You need to discuss intercharacter relationships. Which characters know each other before the game starts, and how well will they all work together?
If no one knows each other, then a major event is needed to bring the party together. The concern is the aftereffects of that event. How will they stick together? This needs to be discussed beforehand. Your players need to be on the same page, and everyone needs to have a desire to play as a group. Having this conversation will help establish a sense of teamwork from the get go.
10. Covering Your Bases
Even when addressing all of these topics in your D&D session 0, no one is perfect. Because of this, you have to be prepared for unforeseen circumstances. As a DM, it is possible to make mistakes or rub players the wrong way. When this occurs, make sure that your players feel like they can talk to you. The DM’s word is law, but you don’t want to be a dictator that doesn’t care about their players. This is mostly solved with good communication, but it should be emphasized in your D&D session 0.

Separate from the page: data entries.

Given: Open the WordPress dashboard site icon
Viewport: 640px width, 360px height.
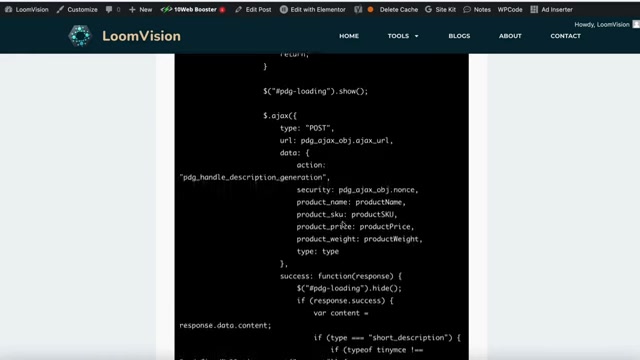Looking at the screenshot, I should click(x=9, y=9).
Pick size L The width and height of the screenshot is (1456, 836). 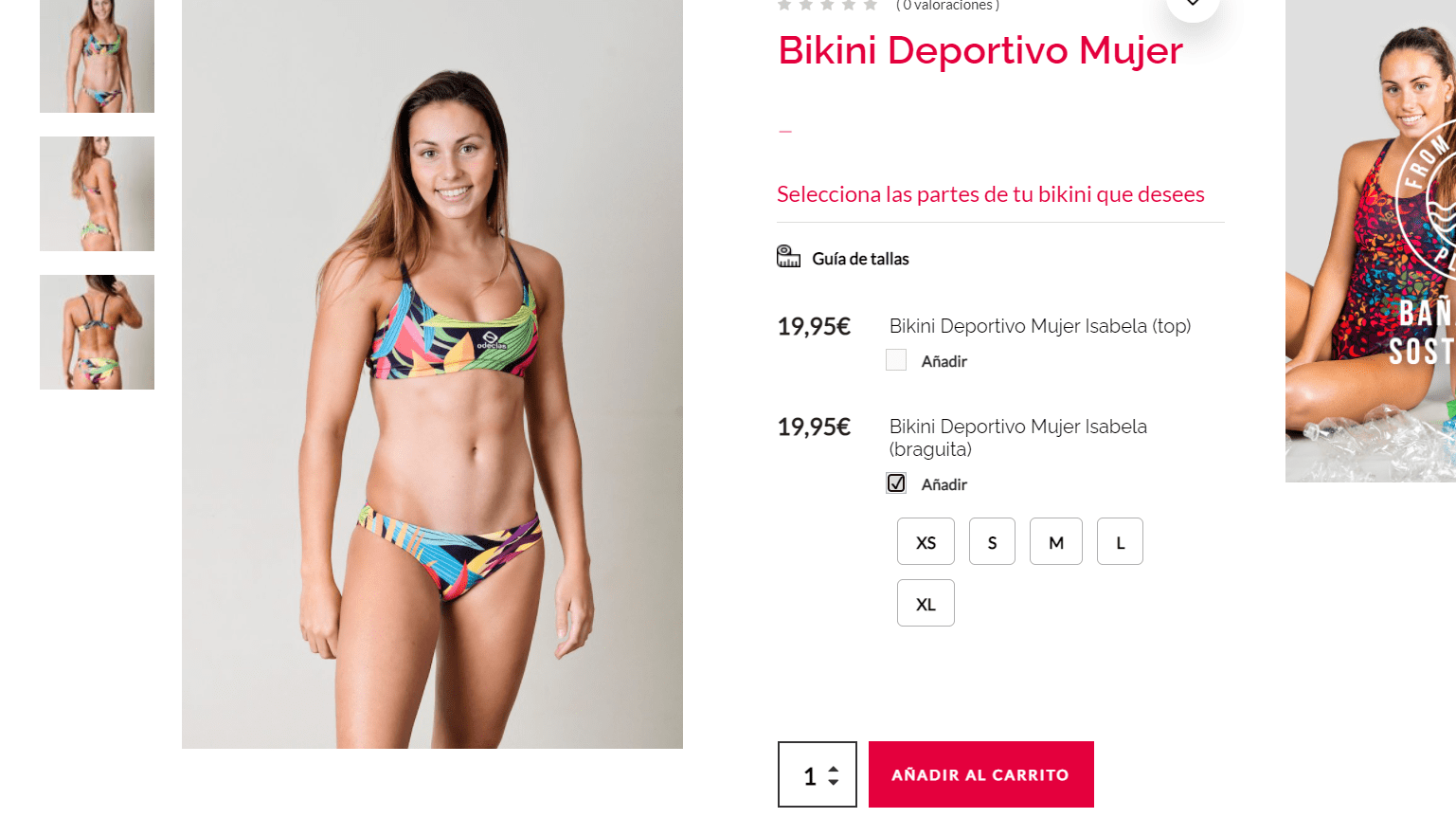(x=1120, y=541)
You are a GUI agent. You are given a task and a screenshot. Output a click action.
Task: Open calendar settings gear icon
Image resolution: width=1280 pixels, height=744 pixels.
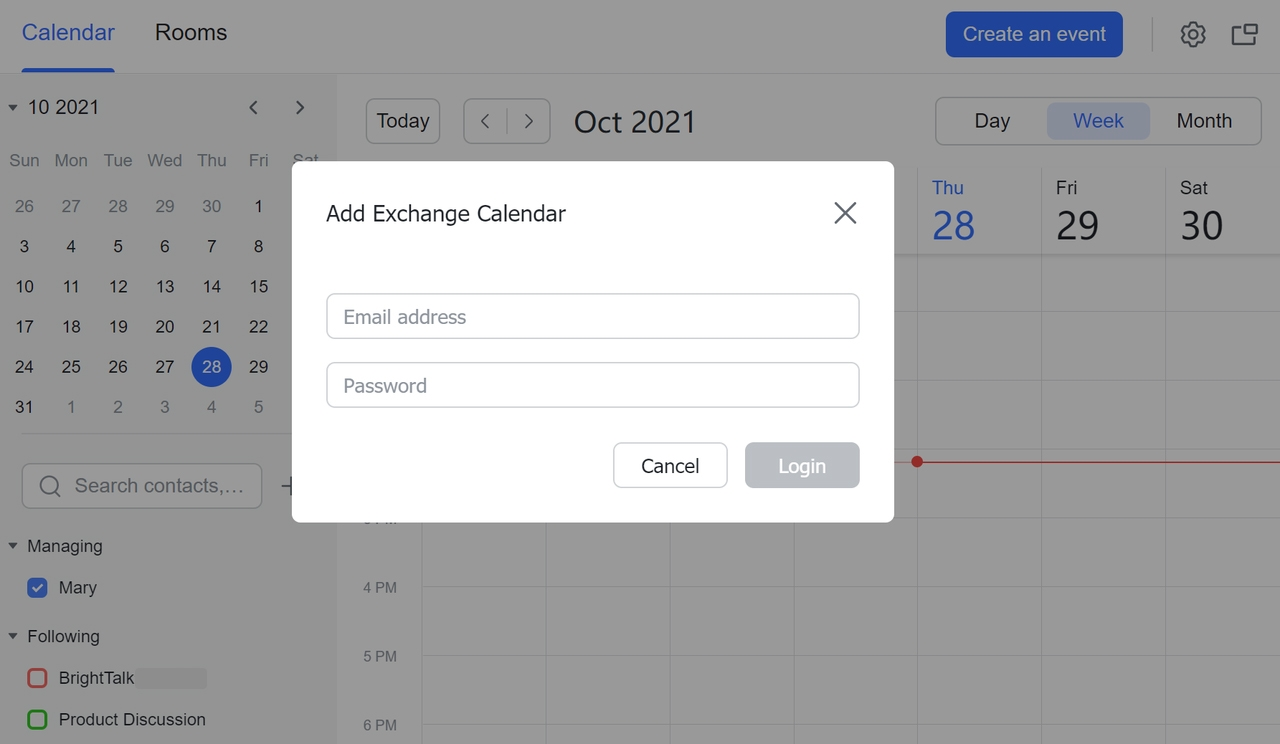(x=1192, y=35)
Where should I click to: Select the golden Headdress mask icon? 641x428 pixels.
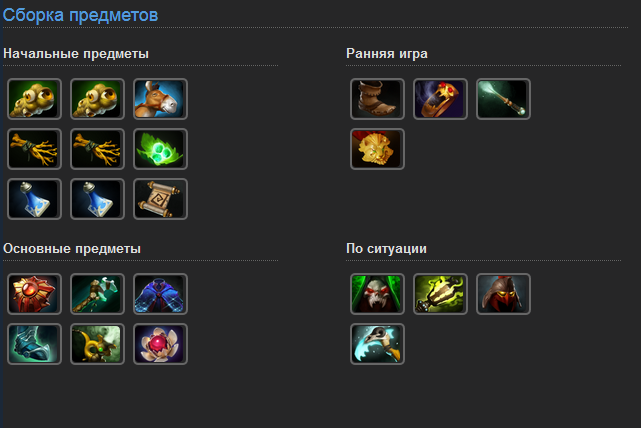tap(377, 149)
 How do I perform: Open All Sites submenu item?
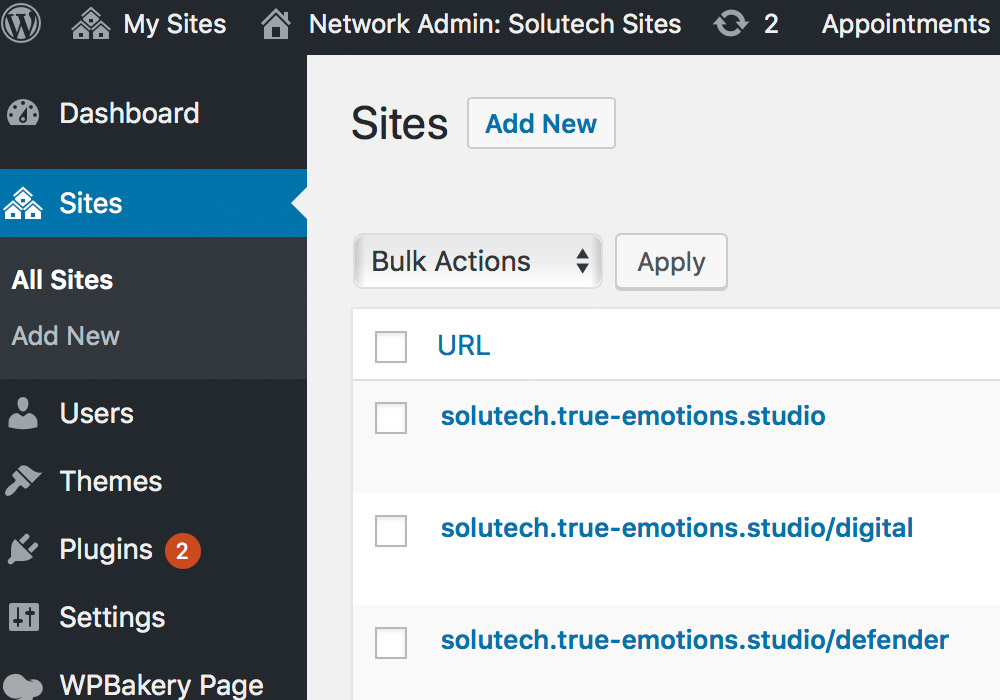click(62, 280)
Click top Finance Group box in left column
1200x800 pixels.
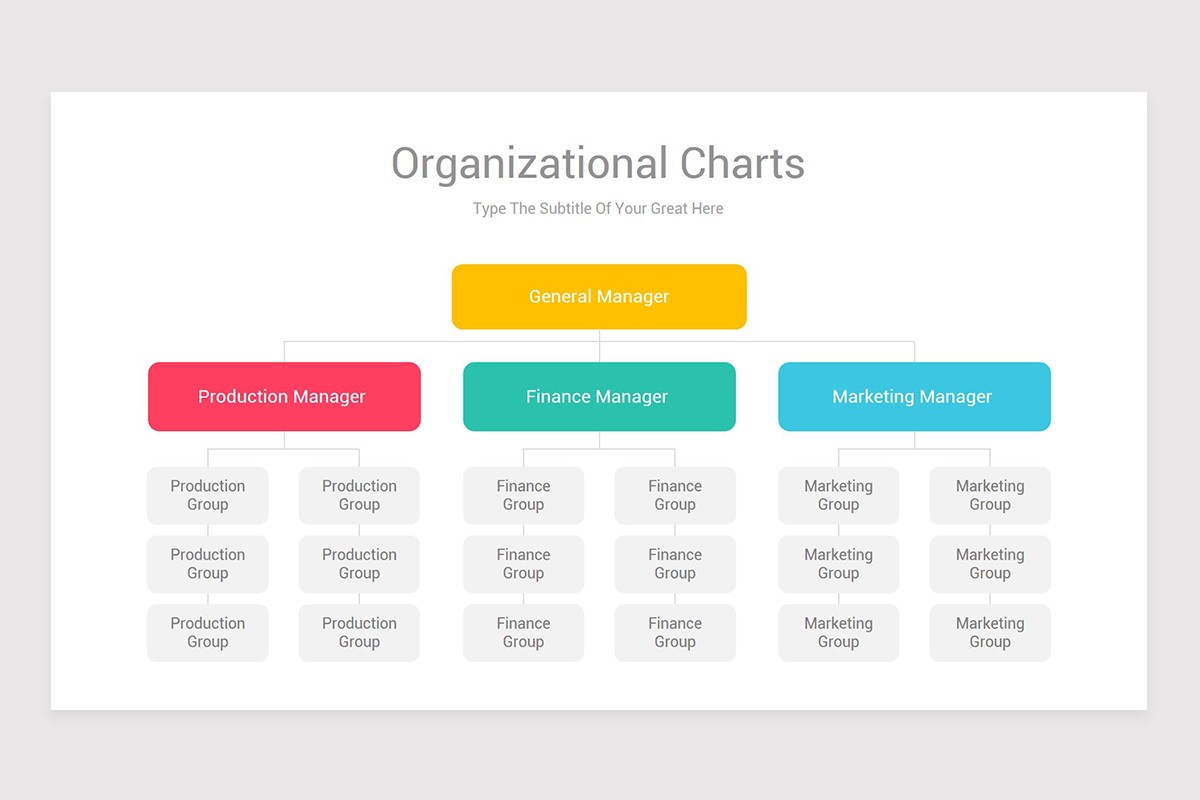click(523, 495)
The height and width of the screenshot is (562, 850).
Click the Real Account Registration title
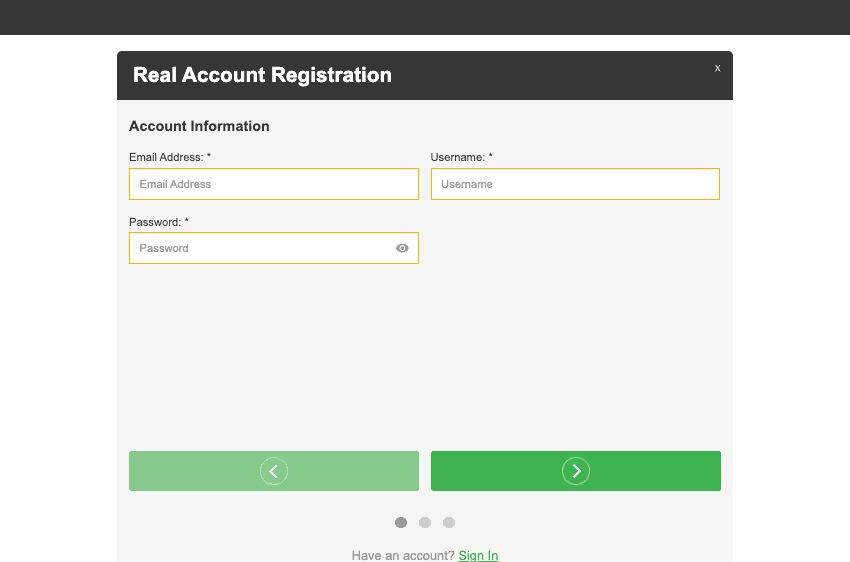(262, 75)
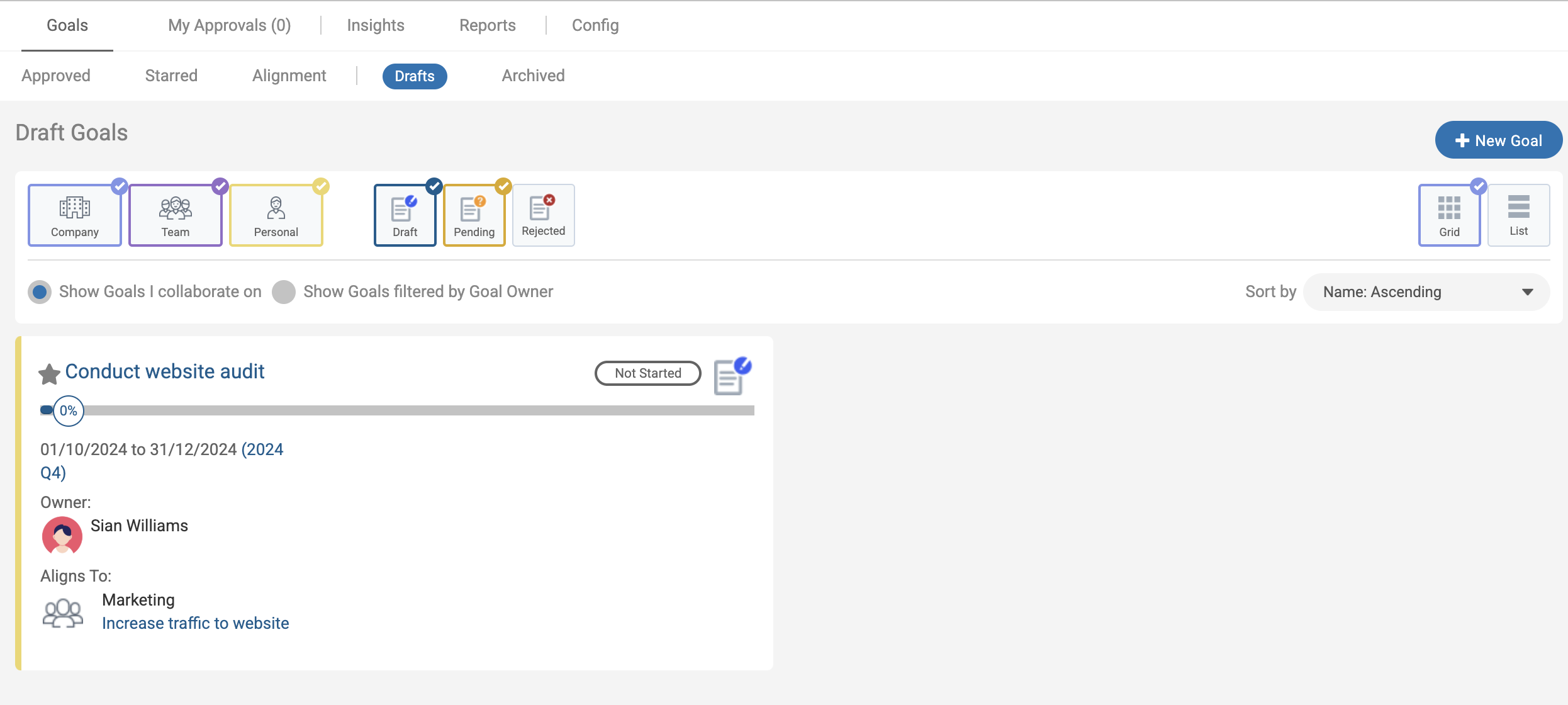Toggle the Team goals filter icon

point(175,215)
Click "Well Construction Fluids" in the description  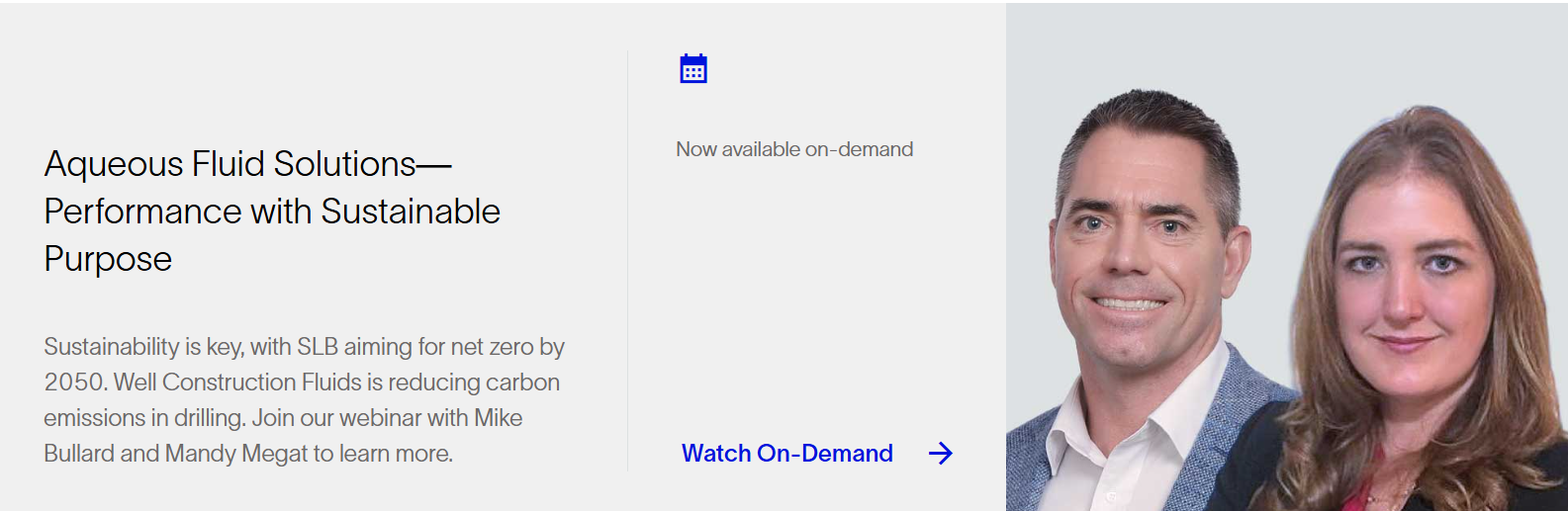(261, 383)
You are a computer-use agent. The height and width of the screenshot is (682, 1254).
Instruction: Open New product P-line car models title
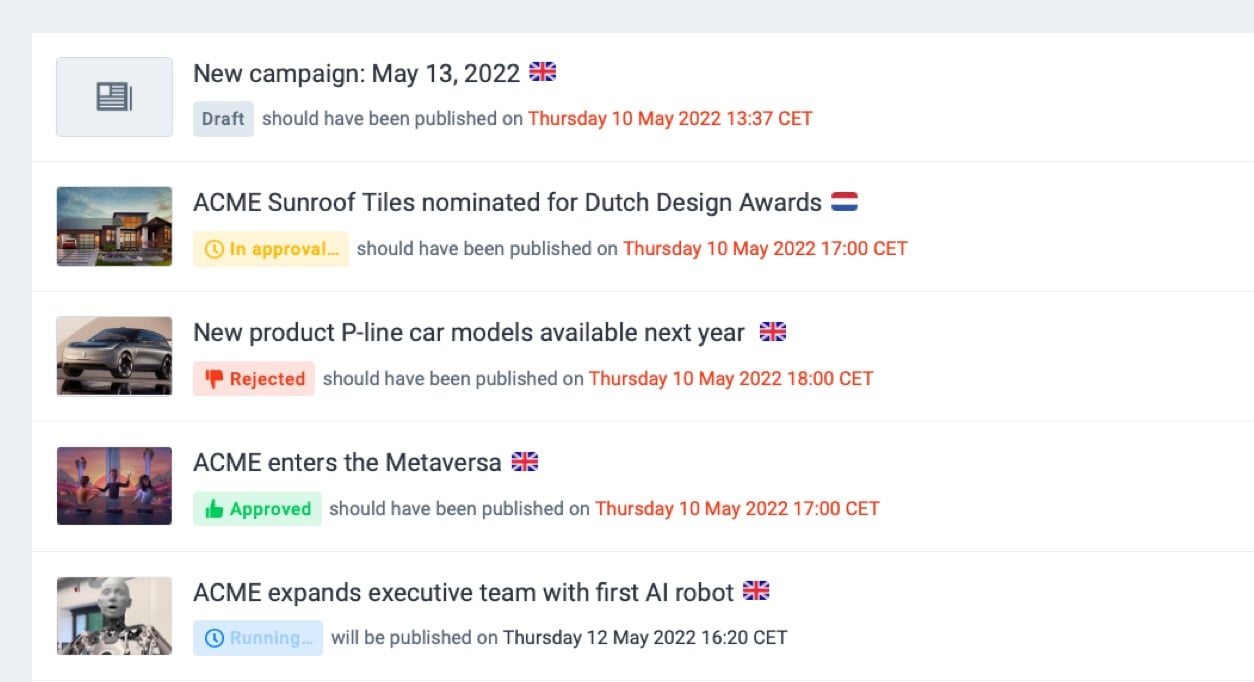(x=468, y=333)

Another commonly forgotten part of D&D session 0 is to ask your players. Ask if they have any questions or anything that they want to add. Your players may have more questions about the world, a great idea, or questions about the rules.
Once your players are all set, your D&D session 0 is complete and you are prepared to have an amazing campaign!
If you forget to hold a D&D session 0, your group and campaign could suffer for it. By following this ten step guide, you will be much better prepared to make your session 0 (and D&D campaign) a hit success.
I hope that this article has helped you figure out how to use a session 0 successfully.